Thank you for your replies. I am curious both of you seem to using past tense. Have you been able to stop MDing or at least cut back on how much you use it? 

I know if I meet a real life partner that it would at the very least cut down my daydreaming a lot but at the same time at the moment it is holding me back as I don't want to let my fantasy of this person go. 

How did you move forward? I would love to cut down and live in the moment rather than being in reality and then wondering what th  moment would be like with my daydream crush. 

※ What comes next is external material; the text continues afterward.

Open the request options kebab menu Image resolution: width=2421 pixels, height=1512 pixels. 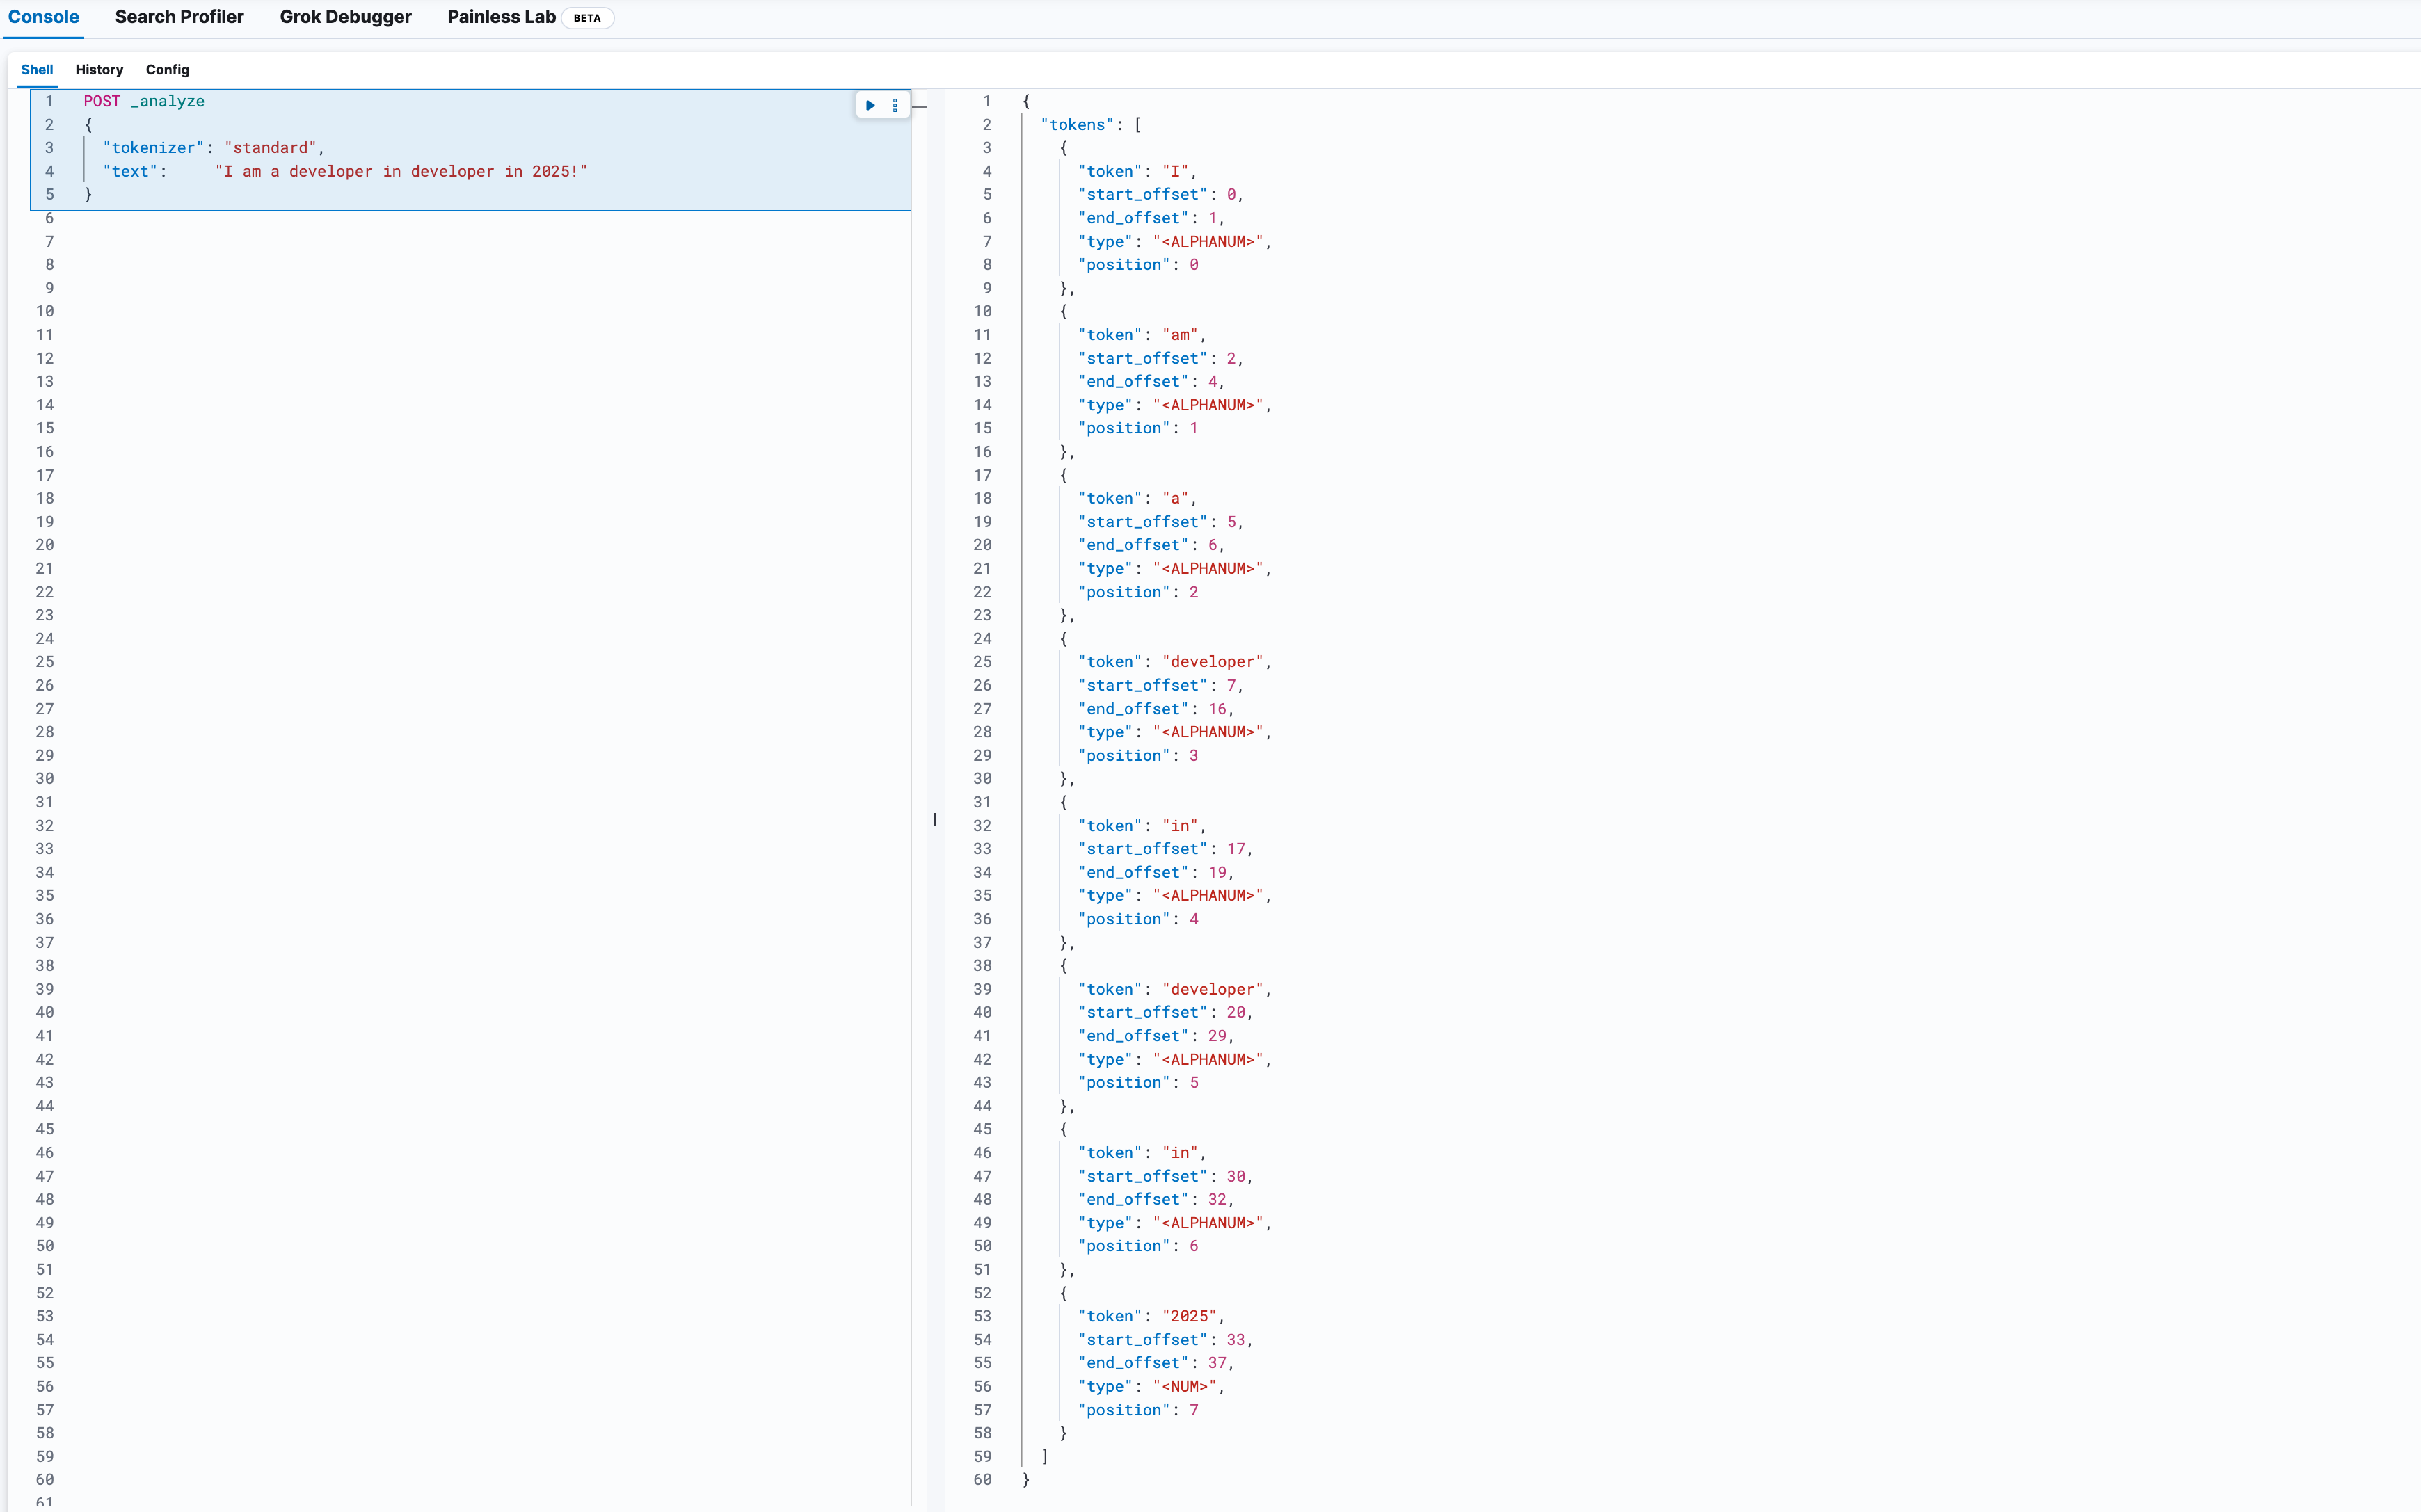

Being in reality will not feel so bad, that is, when you cut down your day dreams. You will find reality a bit more tasteful as you merge in with it. Honestly, it took me a few years and I still struggle at being with reality today. I don't like everything about real life, personally. I still get disgusted by several aspects of reality, such as people's hideous attitudes and unpleasant expressions. Humans can be so repugnant sometimes. Their acidic language and uninviting disdain.

I've come to understand that not everybody is born with an imagination. They might think of us as weird or disgusting in their point of view. My mom actually revealed these feelings towards me. She just views the world with big eyes and prefers to hear about sufferings in other foreign countries. She just never lives in her had and never has. However, she can't accept that fact that I do and still finds me completely nuts.

What non-imaginers will never see is that we're alone. We need peoples love and affection and wish our crushes would finally notice that we exist and that we think of them a lot. A crush is a fantasy. Just because we deeply admire another person, doesn't mean that person will ultimately feel that way for us. We are just melting for their overall appearance and charm.
So this is why I stopped dreaming of celebrity crushes.

To be honest, I never completely day dreaming and it's still with me today. I just learned to restrain my urge to maladaptive day dreaming. It didn't help me get ahead and successful in life. It only made me delirious and out of contact with realism.
I was bothering, frustrating and upsetting my whole family—even non-family. It became so unsafe and a concern, distracting me and pulling me back from good opportunities, so I had no option but to suppress MDD.